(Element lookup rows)
━━━━━━
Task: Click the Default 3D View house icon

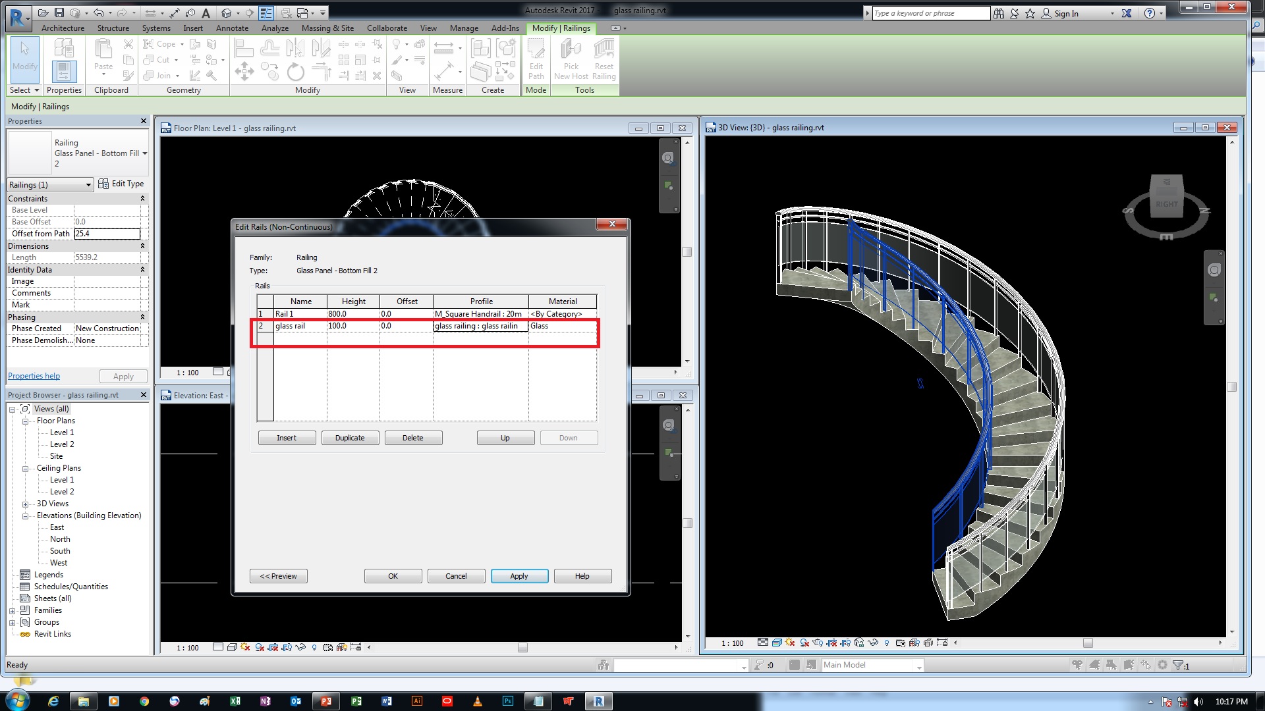Action: [x=227, y=13]
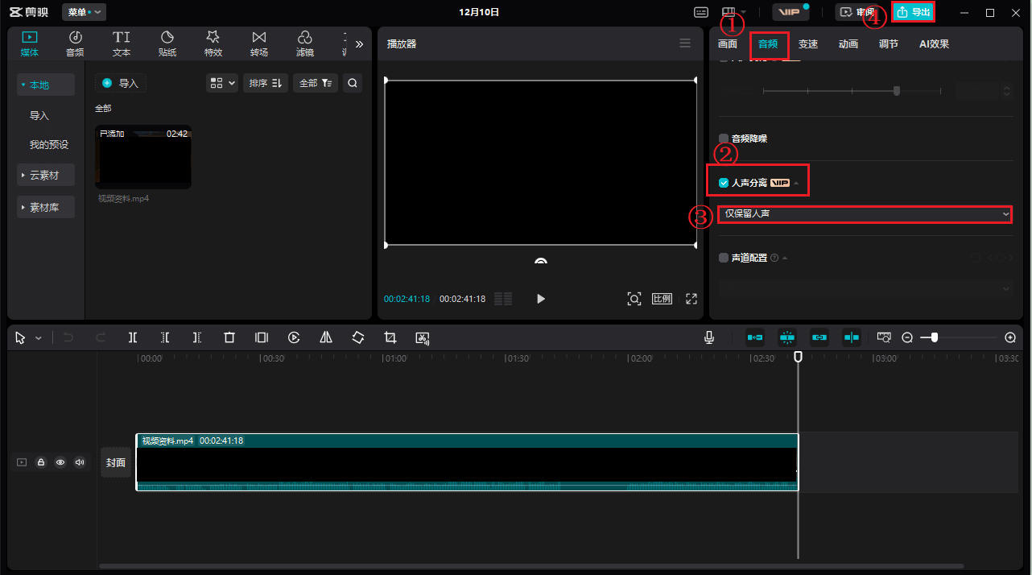Click the mirror flip icon
Image resolution: width=1032 pixels, height=575 pixels.
click(x=326, y=338)
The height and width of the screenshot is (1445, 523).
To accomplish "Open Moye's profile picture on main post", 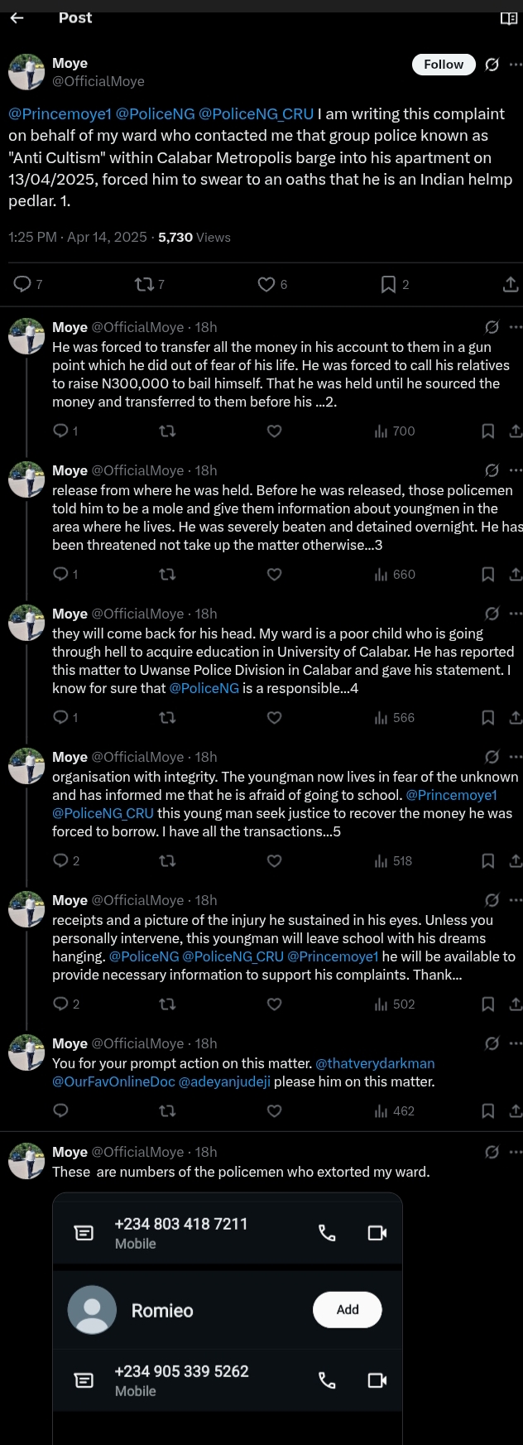I will (26, 72).
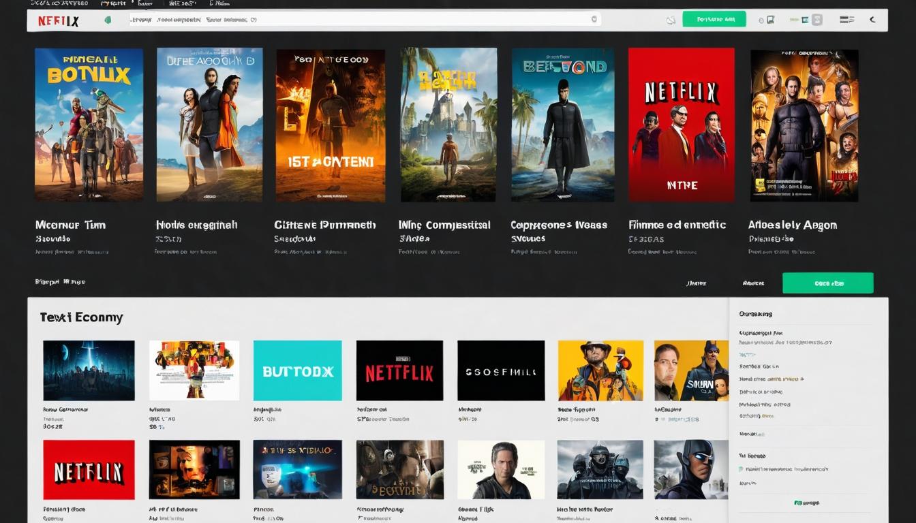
━━━━━━
**Short task**
Please state how many lines in the rows above contain the word "height". Give the number alone.

**Result for this exercise**
2